The good news is that, as Tough notes in his book, there’s a lot of work being done in resilience-building in individuals, families and communities to prevent ACEs and to change our systems so that we don’t further traumatize already traumatized people. Several examples have been covered on ACEsTooHigh.com:
- The City of Tarpon Springs, FL, declared itself to be “trauma-informed” and several of its agencies and schools are using trauma-informed practices based on the simple concept: don’t traumatize already traumatized people.
- The Port Townsend, WA, public health department began screening pregnant women for childhood trauma.
- In Walla Walla, WA, the Children’s Resilience Initiative trained staff at a local school to change its school discipline system, and suspensions dropped 85% drop in one year.
- ACE task forces are being organized in Philadelphia, Chicago and San Francisco. Philadelphia was just awarded a $156,120 grant from the Robert Wood Johnson Foundation to “investigate the extent of adverse childhood experiences in the city, and to plan for a sustainable ACE-informed care infrastructure,” according to the Institute of Safe Families.

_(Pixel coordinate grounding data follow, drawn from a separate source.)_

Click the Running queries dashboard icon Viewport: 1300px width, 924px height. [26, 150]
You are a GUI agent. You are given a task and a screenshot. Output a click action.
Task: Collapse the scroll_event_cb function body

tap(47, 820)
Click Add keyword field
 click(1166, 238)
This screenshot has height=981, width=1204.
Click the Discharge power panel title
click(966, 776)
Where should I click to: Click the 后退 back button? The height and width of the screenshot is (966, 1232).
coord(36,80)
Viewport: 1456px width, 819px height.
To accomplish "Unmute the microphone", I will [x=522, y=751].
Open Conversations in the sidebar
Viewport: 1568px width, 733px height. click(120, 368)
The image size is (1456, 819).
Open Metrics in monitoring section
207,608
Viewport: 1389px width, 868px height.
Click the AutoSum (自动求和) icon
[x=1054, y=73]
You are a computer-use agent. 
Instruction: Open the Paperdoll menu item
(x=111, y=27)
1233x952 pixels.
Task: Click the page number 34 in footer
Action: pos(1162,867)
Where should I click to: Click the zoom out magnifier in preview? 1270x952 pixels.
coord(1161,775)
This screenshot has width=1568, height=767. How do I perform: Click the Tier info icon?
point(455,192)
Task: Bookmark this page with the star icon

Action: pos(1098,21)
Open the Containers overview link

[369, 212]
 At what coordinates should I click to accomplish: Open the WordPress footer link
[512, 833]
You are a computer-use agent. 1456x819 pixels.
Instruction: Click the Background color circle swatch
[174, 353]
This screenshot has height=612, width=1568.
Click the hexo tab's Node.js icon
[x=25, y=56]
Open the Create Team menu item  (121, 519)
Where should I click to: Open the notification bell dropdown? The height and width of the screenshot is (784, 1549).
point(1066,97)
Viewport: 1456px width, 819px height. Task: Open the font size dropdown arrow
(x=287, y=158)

The Salon.com article, Is Your Kid an Addict?, was written by Jennifer Matesa and originally appeared on TheFix.com. It focuses on the problem of underage drinking, which the CDC notes is a serious public health crisis.
Alcohol is the most commonly abused drug among America’s youth, more than nicotine and illegal drugs, and people aged 12 to 20 drink 11% of all the booze consumed in the US. Most of this alcohol—more than 90%, in fact—is consumed in binges. In 2008, underage drinkers made 190,000 emergency department visits for alcohol-related reasons.
Given the research from the ACE Study and other research that show how common dysfunctional families are, the solutions proffered are nearly laughable: “…parents should learn how to talk with kids about addiction and drug-use, and most of all learn how to demonstrate the behaviors they want kids to adopt.” And… “Experts said parents need to be firm about setting limits on drinking early in kids’ lives.”
Toward the end of the article, Matesa gives a nod to how dysfunctional families figure into kids’ problems with this: “Clemmens [Dr. Michael Clemmens, a gestalt therapist and author] and others also agreed that it’s impossible to talk about preventing teen addiction without talking about the health of the entire family,” and proceeds to describe the ACE Study. That’s a good thing.
So is recommending this: “In order for parents to teach kids how to regulate their feelings, the parents themselves may have to start with their own emotions.” But “starting with their own emotions” means a LOT more than parents talking about their own experience with their kids, as one therapist recommends. It assumes that many parents who pass on their own ACEs to their children are capable of rational discussion of situations that trigger their own experiences.
It’s safe to say that without the same intensity of intervention that’s recommended for their children, many parents just can’t be that logical. If their own traumatic experiences prevent them from being interested in or even capable of being healthy parents, not only do they need help with their own past, but they need to be taught the skills of being a healthy parent.